About this task :: Exactly the lines from the one containing "Go to 首页 breadcrumb link" through the end of the data below are to be reproduced, and nothing besides them.

═══ Data for processing ═══

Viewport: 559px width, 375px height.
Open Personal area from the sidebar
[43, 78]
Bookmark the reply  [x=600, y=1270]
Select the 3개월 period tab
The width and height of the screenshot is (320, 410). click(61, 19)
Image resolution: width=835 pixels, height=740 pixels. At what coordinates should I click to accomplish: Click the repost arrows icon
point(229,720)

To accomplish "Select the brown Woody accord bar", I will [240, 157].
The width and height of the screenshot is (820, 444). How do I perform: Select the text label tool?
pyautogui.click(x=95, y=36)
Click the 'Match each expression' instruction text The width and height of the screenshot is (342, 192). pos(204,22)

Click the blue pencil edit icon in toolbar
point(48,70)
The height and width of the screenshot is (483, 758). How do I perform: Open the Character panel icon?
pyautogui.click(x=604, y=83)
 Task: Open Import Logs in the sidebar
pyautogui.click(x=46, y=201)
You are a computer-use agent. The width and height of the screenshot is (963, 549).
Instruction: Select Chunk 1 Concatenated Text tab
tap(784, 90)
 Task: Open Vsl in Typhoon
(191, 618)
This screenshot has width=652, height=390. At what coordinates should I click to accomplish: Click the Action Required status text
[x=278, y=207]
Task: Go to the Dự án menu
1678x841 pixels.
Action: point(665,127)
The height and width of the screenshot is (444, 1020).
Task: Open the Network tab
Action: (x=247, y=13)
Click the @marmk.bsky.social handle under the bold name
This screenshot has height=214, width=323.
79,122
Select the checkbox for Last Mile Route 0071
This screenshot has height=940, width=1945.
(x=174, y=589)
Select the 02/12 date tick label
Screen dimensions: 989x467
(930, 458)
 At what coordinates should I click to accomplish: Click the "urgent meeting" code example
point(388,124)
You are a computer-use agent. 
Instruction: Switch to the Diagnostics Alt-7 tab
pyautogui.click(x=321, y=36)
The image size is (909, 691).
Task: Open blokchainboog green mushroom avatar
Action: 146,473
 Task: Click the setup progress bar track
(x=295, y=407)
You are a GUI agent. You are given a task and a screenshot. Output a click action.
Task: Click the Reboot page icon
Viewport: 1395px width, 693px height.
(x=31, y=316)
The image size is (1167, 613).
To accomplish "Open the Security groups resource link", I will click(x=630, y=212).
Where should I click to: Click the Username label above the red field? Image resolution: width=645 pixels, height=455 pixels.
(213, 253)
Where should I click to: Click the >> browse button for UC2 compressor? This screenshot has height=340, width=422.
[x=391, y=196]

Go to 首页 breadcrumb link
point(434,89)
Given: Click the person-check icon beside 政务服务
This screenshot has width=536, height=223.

═══

Response to this exercise ::
Go to 首页 breadcrumb link
point(434,89)
Given: Click the person-check icon beside 政务服务
This screenshot has width=536, height=223.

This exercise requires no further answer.